Il momento delle due squadre
Due squadre appaiate in classifica con 7 punti, entrambe con la necessità di invertire la rotta dopo gli ultimi risultati deludenti. I rossoblu sardi stanno attraversando un periodo nerissimo: appena 3 punti raccolti nelle ultime 6 gare, con l'ultima gioia che risale al successo casalingo contro la
Pergolettese, attuale capolista insieme all'
Alcione Milano. I nostri giovani biancorossi non se la passano molto meglio.

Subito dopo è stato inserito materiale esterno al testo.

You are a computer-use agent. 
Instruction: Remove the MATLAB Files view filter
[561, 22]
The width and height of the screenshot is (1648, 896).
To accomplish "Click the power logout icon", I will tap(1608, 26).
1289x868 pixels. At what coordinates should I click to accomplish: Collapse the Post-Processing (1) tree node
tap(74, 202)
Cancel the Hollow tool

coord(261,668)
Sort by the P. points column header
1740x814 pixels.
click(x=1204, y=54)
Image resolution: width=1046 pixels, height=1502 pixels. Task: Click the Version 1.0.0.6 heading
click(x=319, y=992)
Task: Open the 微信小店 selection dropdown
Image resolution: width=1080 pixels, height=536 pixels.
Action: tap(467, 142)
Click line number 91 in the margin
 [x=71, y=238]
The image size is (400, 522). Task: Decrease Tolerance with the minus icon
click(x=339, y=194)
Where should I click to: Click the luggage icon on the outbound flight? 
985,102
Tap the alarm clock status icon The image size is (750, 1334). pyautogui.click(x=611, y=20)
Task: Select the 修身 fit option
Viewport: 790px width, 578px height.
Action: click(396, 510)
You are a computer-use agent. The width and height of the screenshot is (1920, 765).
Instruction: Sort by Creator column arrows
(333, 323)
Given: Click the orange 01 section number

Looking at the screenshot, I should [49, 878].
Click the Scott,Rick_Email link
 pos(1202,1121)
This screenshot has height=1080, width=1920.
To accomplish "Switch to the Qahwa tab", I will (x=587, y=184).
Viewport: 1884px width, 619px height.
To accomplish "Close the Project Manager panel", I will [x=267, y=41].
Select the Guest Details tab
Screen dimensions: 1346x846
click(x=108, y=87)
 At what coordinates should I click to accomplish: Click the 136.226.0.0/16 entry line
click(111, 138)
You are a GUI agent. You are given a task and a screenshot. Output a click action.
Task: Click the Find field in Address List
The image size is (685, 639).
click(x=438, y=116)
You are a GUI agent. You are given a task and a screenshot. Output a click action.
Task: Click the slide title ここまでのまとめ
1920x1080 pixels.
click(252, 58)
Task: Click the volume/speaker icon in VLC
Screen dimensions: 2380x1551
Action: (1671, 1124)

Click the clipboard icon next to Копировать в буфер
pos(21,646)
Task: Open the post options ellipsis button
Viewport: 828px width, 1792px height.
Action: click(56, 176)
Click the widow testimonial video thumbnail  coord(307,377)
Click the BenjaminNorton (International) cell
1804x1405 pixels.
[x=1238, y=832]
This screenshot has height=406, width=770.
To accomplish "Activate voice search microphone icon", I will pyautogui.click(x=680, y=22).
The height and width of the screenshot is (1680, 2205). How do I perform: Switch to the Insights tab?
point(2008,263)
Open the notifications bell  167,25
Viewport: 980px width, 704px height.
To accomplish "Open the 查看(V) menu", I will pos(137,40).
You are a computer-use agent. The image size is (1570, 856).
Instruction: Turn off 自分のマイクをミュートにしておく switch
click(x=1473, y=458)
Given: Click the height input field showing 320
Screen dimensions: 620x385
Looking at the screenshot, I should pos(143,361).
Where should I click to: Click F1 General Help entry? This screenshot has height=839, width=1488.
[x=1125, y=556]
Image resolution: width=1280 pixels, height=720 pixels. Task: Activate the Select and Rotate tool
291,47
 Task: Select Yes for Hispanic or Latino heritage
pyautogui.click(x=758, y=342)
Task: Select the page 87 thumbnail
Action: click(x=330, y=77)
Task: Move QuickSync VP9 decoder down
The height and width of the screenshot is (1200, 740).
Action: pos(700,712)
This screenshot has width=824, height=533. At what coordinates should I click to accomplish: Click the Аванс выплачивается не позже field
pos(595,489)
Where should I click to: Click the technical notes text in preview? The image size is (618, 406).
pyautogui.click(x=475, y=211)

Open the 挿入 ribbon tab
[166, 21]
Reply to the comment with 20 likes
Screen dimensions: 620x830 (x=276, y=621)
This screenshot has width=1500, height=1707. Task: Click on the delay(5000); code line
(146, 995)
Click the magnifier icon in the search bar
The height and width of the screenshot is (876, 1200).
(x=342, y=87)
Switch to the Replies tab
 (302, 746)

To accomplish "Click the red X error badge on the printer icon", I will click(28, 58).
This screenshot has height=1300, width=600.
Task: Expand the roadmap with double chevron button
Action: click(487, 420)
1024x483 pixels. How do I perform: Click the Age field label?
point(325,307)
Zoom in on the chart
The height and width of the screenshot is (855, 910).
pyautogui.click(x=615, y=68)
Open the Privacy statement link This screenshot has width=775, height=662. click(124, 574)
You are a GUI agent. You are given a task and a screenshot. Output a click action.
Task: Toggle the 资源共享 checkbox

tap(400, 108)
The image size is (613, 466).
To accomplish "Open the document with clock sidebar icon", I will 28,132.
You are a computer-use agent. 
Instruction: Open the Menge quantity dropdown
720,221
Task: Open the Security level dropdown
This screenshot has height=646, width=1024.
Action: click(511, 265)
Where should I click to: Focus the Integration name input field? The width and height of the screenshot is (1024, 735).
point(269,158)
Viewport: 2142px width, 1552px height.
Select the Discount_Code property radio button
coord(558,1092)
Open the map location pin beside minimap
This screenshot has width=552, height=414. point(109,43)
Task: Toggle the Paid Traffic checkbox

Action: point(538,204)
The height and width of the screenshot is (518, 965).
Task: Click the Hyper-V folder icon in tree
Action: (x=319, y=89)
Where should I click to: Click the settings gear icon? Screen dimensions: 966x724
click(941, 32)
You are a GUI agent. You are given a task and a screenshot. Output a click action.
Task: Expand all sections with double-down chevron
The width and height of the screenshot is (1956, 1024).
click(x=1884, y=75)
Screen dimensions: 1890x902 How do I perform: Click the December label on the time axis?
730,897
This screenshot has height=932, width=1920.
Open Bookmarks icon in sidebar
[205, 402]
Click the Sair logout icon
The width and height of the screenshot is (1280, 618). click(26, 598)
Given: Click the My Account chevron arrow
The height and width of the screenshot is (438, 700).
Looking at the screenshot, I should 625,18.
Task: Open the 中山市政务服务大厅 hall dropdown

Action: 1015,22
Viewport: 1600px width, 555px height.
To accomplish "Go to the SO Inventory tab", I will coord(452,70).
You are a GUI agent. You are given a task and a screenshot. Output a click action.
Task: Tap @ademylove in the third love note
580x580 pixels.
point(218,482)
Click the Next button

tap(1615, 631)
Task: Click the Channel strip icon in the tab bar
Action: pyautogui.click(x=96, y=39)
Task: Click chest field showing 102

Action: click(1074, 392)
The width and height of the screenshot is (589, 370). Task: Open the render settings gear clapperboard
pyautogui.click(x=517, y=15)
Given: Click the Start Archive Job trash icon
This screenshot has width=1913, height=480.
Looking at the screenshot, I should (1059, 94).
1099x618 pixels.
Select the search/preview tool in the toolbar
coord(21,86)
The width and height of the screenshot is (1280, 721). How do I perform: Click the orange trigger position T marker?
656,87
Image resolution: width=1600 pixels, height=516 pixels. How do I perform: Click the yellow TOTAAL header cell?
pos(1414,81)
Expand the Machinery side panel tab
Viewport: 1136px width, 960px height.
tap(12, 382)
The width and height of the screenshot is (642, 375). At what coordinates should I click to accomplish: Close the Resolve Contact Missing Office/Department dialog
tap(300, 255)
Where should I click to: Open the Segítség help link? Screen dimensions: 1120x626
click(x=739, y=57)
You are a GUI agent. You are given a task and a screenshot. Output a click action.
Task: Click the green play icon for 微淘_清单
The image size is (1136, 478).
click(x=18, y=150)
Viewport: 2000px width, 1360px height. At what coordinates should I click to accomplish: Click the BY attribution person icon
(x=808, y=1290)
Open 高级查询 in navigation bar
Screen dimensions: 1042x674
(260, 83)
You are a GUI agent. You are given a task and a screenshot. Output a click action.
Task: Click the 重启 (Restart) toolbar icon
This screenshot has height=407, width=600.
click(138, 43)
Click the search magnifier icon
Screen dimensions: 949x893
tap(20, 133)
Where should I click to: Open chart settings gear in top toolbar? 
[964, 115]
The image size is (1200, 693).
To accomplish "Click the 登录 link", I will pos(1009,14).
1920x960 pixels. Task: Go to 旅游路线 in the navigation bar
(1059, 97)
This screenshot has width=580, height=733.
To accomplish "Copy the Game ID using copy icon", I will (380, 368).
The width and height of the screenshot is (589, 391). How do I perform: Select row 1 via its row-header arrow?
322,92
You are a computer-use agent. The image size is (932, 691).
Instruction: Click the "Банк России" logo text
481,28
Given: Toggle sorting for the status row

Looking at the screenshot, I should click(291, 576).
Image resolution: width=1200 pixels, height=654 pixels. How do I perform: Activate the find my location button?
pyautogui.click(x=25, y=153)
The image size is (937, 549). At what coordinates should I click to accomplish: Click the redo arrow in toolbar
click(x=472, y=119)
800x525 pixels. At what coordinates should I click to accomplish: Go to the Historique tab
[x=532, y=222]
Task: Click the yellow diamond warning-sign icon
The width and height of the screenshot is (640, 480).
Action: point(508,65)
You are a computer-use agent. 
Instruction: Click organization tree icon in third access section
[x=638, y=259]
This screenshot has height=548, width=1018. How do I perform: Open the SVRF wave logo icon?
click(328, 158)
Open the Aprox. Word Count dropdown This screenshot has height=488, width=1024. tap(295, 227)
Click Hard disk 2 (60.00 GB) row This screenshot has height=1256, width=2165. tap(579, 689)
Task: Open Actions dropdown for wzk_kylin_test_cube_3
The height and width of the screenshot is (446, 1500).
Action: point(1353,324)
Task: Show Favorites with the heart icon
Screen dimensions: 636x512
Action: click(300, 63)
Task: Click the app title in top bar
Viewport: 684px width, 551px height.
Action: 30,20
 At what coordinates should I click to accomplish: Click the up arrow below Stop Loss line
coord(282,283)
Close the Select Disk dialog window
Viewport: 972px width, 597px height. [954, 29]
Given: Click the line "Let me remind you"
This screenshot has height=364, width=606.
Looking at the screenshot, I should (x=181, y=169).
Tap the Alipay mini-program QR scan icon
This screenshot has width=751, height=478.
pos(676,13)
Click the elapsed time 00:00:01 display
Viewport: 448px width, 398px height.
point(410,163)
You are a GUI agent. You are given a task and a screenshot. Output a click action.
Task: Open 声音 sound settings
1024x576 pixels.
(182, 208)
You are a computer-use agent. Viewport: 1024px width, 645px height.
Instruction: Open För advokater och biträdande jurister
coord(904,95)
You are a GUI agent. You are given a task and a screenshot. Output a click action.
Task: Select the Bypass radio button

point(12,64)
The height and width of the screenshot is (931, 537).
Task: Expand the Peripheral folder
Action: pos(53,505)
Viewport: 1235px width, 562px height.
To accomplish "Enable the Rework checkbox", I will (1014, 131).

Sandrolini e compagni devono scrollarsi di dosso le due sconfitte consecutive contro
Alcione e
Carrarese che hanno interrotto bruscamente il buon momento iniziato con la convincente vittoria di Arzignano e il prezioso pareggio interno contro la
Pro Patria, terza forza del girone.
La classifica che preoccupa
Con soli 7 punti in 13 gare disputate (una in meno rispetto alle altre), il Carpi Primavera occupa il penultimo posto in classifica, appaiato proprio alla Torres. Una situazione delicata che richiede una scossa immediata, soprattutto considerando che la vetta dista già 20 punti, con
Pergolettese e
Alcione Milano a quota 27. Il gruppo di mister Rossi sa bene che ogni punto è prezioso in questa fase del campionato. La trasferta sarda rappresenta un'occasione ghiotta per muovere la classifica contro un avversario in difficoltà simili, ma guai a sottovalutare una Torres che giocherà davanti al proprio pubblico con la disperazione di chi deve assolutamente fare risultato.
L'esame di maturità
Quella di domani sarà una vera e propria prova di carattere per i giovani carpigiani. Lontano dalle mura amiche, su un campo ostico come quello sassarese, dovranno dimostrare di aver assorbito le lezioni delle ultime battute d'arresto e di possedere la mentalità giusta per risalire la china. La speranza è che i ragazzi di Rossi possano ritrovare quella continuità di rendimento che nelle scorse settimane aveva fatto ben sperare. Il talento c'è, ora serve solo la giusta cattiveria agonistica per trasformare le occasioni in punti concreti. L'appuntamento è fissato per domani alle 15 al "Latte Dolce" di Sassari, in una sfida che potrebbe già dire molto sulle ambizioni salvezza di entrambe le formazioni.